• **Extracted records**
....................

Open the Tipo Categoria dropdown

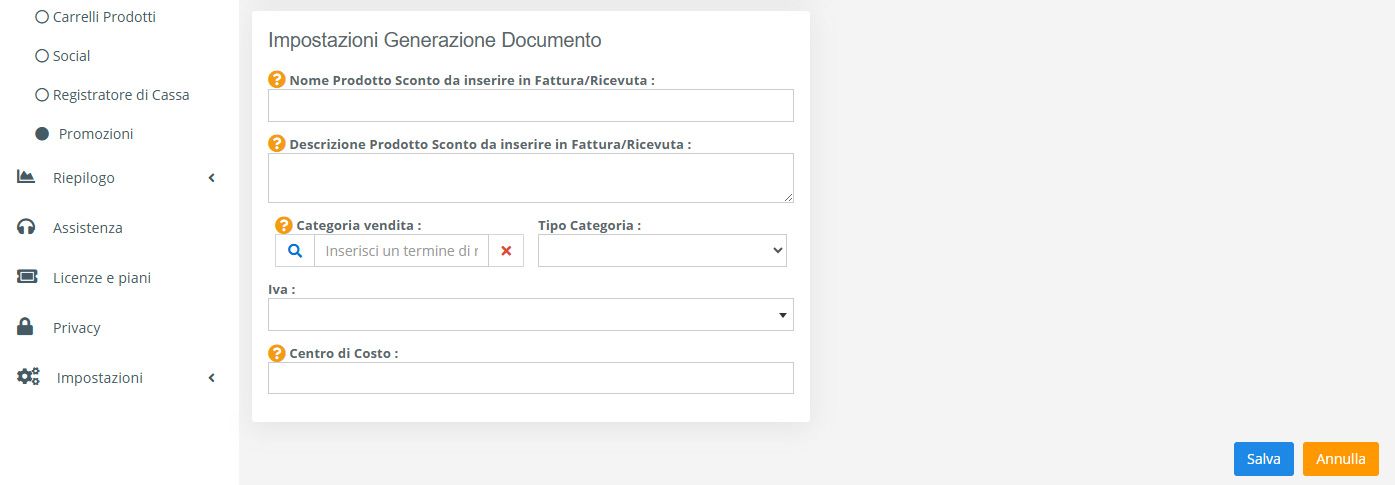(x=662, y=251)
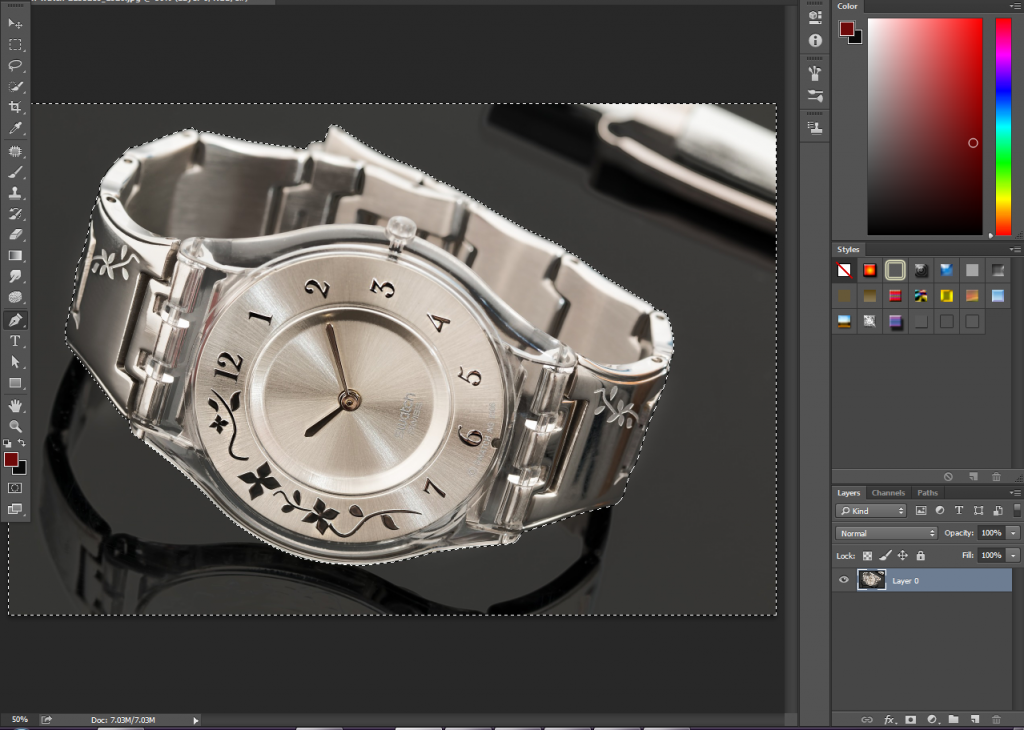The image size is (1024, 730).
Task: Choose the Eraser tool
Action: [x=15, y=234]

....................

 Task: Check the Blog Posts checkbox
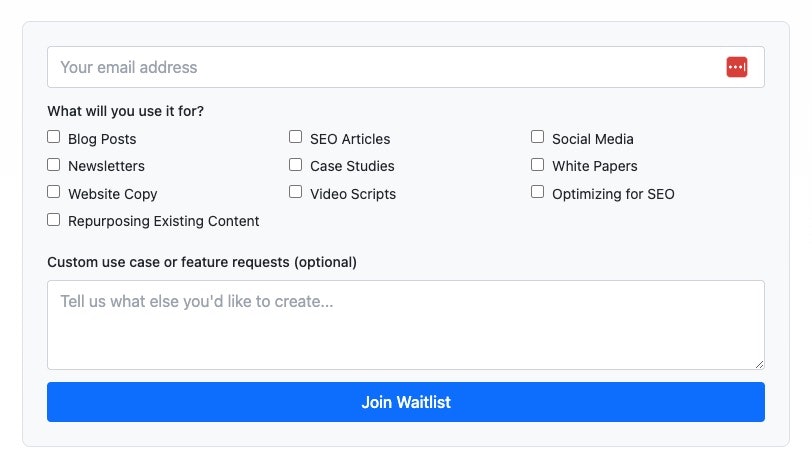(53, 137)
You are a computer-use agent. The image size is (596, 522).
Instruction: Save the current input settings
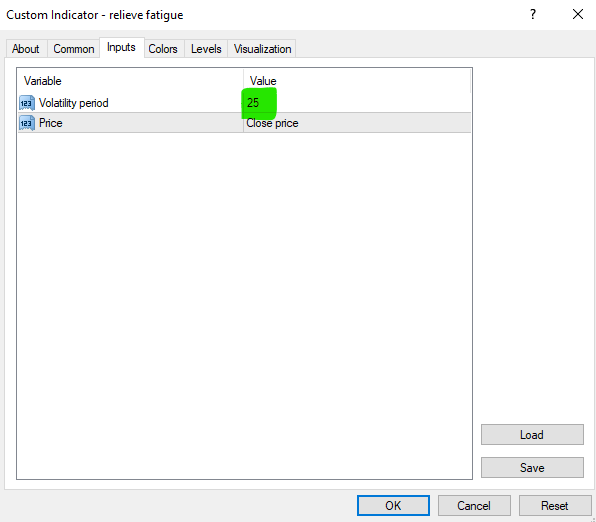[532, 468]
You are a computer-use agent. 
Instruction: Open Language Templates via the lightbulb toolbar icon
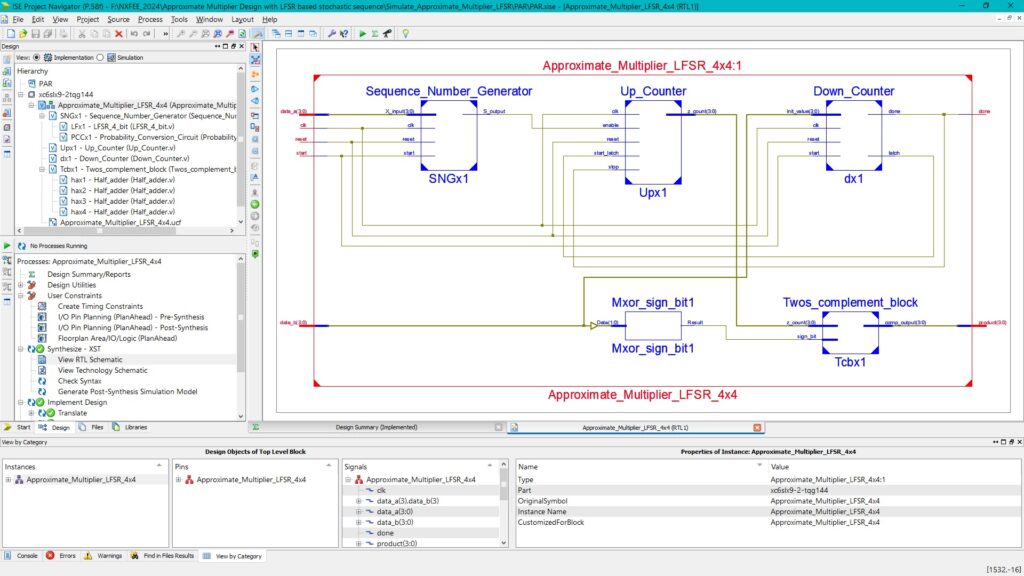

....................

• **What this task involves**
An exact transcription is needed of the lines from the one with "Task: Check the Blog Posts checkbox" to the one with "Instruction: Open Language" above, both ends included, with pictures left out.

• **Exercise response**
 Task: Check the Blog Posts checkbox
(53, 137)
You are a computer-use agent. The image size is (596, 522).
Instruction: Save the current input settings
[532, 468]
You are a computer-use agent. 
Instruction: Open Language Templates via the lightbulb toolbar icon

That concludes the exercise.